La tendance est donc à l’apaisement et à une simplicité apparente, mais si le power mélodique tendance épique un peu inspiré à la Kamelot ou Masterplan vous branche, vous risquez bien de prendre un sérieux pied avec cette galette. Tous les titres possèdent un refrain accrocheur, des ponts et des breaks, souvent au violon, à donner des frissons. Bien sûr, Damna n’a pas la voix de Roy Khan, mais il la varie bien plus que par le passé.
Si tous les morceaux sont d’un bon niveau, il y a quelques belles perles à pêcher. Faisons-nous plaisir en en enfilant quelques-unes unes. "Silence de Mort", dont l’intro piano sert de thème récurrent aux passages plus soft, a un aspect cinématographique et rappelle un peu Sonata Arctica. "The Last Hour" où le violon tient une belle place, tourbillonne à souhait autour d’une ligne de chant variée et efficace. "Runreader", qui est le seul à utiliser encore quelques growls appréciables (mais que les aficionados du métal extrême vont sans doute trouver ridicules) possède un parfum folk très réussi (break à la guitare acoustique et au violon) associé à un passage très speed sur fond de chœurs d’église, belle réussite. Citons encore "This Nightmare Will Never End", peut-être le titre le plus puissant (avec "Your Heroes Are Dead") et qui, entre quelques petits ponts acoustiques, accouche d’un solo de guitare et de vocaux percutants et mémorables. Enfin, il ne faudra pas oublier "The Cabal" qui est d’une efficacité parfaite. Sur un mid-tempo à la limite formaté pour pénétrer insidieusement les oreilles des moins averties, il distille un refrain hyper accrocheur et un couplet qui l’est tout autant. Un tube potentiel!

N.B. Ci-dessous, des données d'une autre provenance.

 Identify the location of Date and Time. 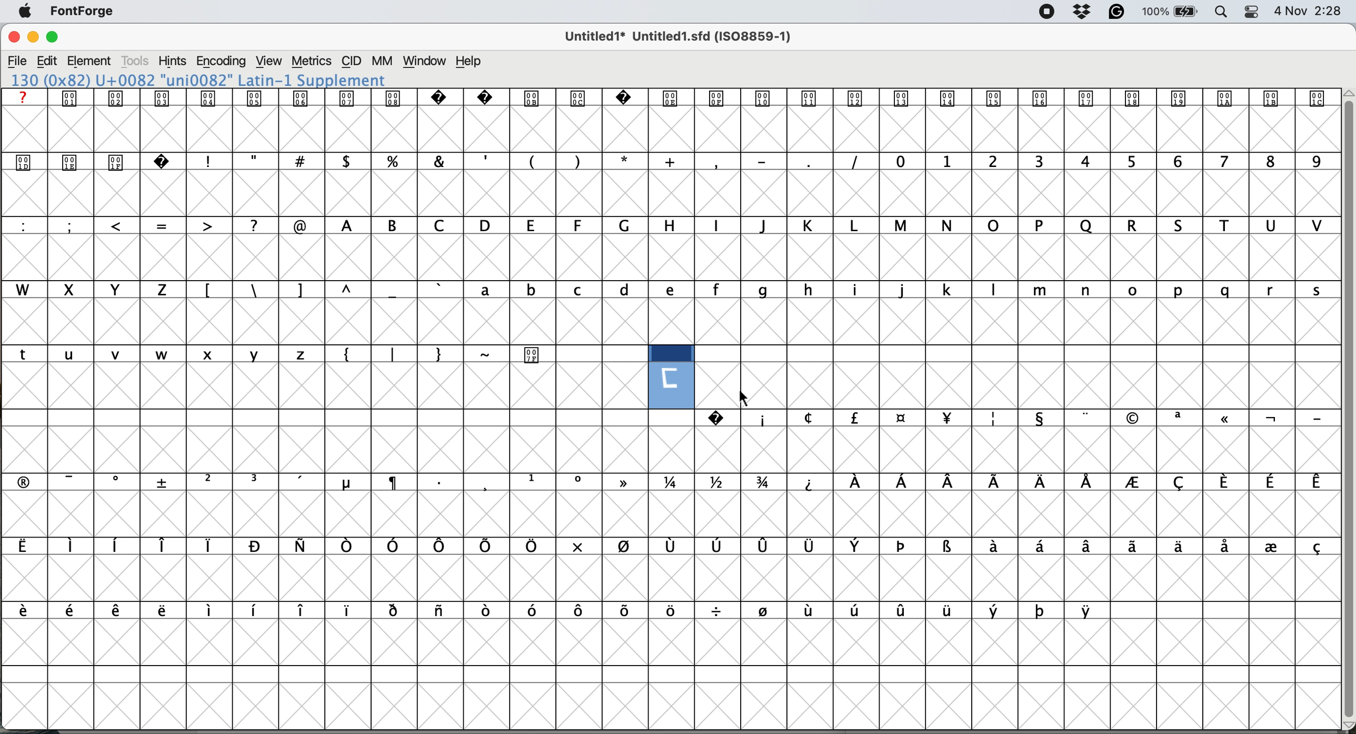
(1312, 11).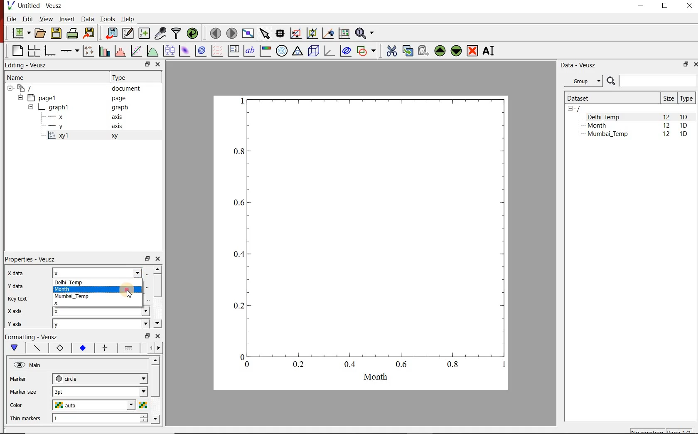 The height and width of the screenshot is (434, 698). I want to click on select items from the graph or scroll, so click(266, 34).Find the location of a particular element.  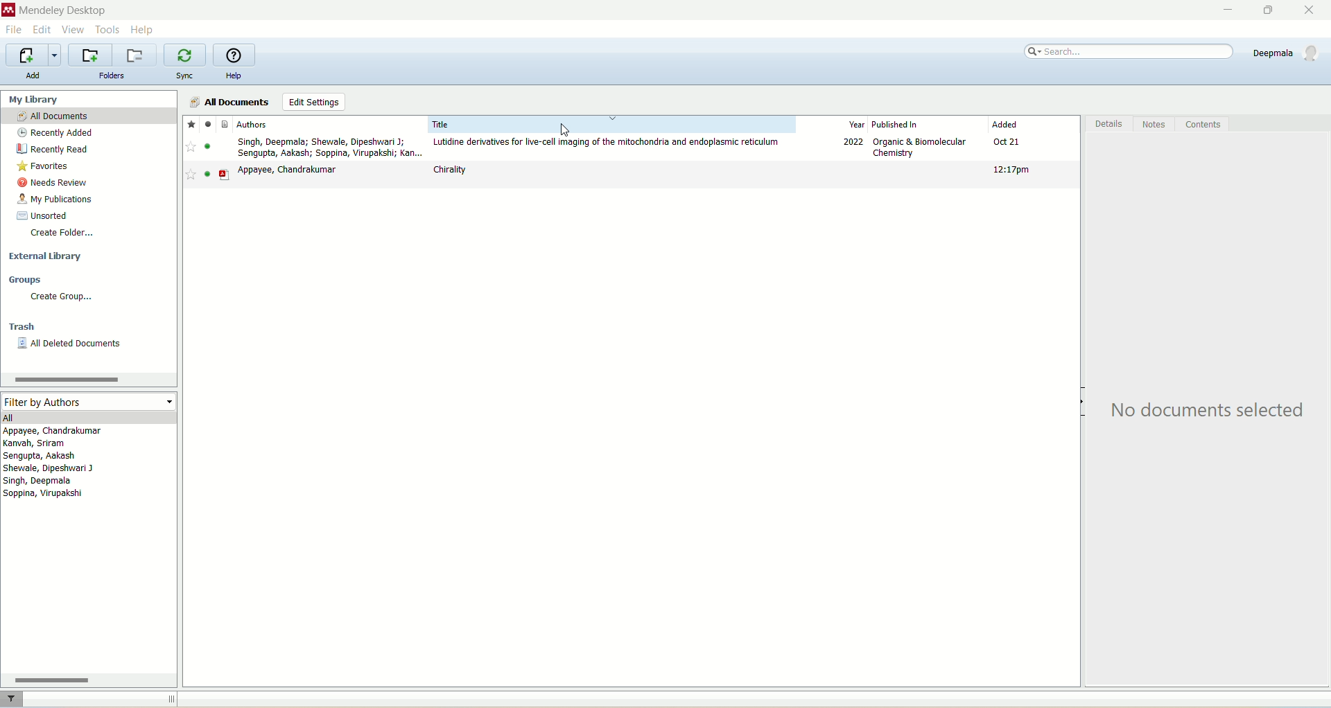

Il manque sans doute quelques plages plus élaborées pour satisfaire l’amateur le plus exigeant, mais la simplicité n’est souvent qu’apparente et un titre comme "The Last Hour" développe sa rythmique à tiroir au fur et à mesure des écoutes. Car c’est un fait patent, si l’album accroche assez vite, il est loin de lasser aussi rapidement. D’une part en raison de la qualité des mélodies, de l’interprétation, mais aussi des structures, qui à défaut d’être complexes ne sont jamais linéaires et laissent chaque fois entrevoir de belles petites surprises. Comme Hansel et Gretel, l’amateur de mélodies se retrouve finalement pris au piège, car il y en a autant dans cet album que de sucreries dans la maison de la sorcière. A consommer sans modération!